• _Activity_: Where a line contains the word "will", copy that line from the records below.

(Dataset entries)
==================================================

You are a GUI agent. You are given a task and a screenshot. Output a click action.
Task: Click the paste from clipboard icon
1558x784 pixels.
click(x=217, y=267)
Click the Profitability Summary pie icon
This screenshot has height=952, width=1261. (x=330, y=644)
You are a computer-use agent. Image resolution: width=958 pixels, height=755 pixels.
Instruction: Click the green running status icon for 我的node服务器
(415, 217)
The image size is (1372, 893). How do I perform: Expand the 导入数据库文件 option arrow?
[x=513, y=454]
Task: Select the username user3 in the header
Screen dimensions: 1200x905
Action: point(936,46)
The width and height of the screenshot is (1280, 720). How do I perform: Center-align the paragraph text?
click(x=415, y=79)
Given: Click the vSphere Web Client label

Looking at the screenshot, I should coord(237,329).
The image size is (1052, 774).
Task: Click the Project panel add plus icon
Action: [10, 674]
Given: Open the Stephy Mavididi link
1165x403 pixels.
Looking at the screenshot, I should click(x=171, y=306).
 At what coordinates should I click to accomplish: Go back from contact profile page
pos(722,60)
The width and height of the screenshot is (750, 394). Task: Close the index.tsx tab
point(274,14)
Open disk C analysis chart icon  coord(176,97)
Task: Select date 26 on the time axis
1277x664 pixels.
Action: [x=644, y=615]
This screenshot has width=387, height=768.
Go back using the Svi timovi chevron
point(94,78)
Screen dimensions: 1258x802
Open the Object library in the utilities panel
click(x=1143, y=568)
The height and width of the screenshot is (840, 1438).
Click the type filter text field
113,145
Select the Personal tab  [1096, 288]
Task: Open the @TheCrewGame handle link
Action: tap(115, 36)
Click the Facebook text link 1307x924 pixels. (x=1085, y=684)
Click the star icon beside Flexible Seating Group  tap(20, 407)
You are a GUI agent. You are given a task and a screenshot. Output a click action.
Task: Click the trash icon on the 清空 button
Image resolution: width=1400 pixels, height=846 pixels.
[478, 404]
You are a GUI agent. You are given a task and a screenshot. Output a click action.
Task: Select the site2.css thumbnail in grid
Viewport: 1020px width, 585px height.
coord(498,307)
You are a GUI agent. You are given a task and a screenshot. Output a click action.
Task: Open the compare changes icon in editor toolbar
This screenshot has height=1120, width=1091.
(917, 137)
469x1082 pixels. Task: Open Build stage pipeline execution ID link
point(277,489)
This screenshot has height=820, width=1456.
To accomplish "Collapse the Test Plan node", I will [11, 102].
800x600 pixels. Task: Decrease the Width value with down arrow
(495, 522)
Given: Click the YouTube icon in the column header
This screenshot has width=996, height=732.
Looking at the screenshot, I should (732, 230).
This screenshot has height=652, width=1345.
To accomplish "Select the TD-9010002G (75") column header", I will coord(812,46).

==================================================

• _Exercise answer_:
To accomplish "Collapse the Test Plan node", I will [11, 102].
To accomplish "Select the TD-9010002G (75") column header", I will coord(812,46).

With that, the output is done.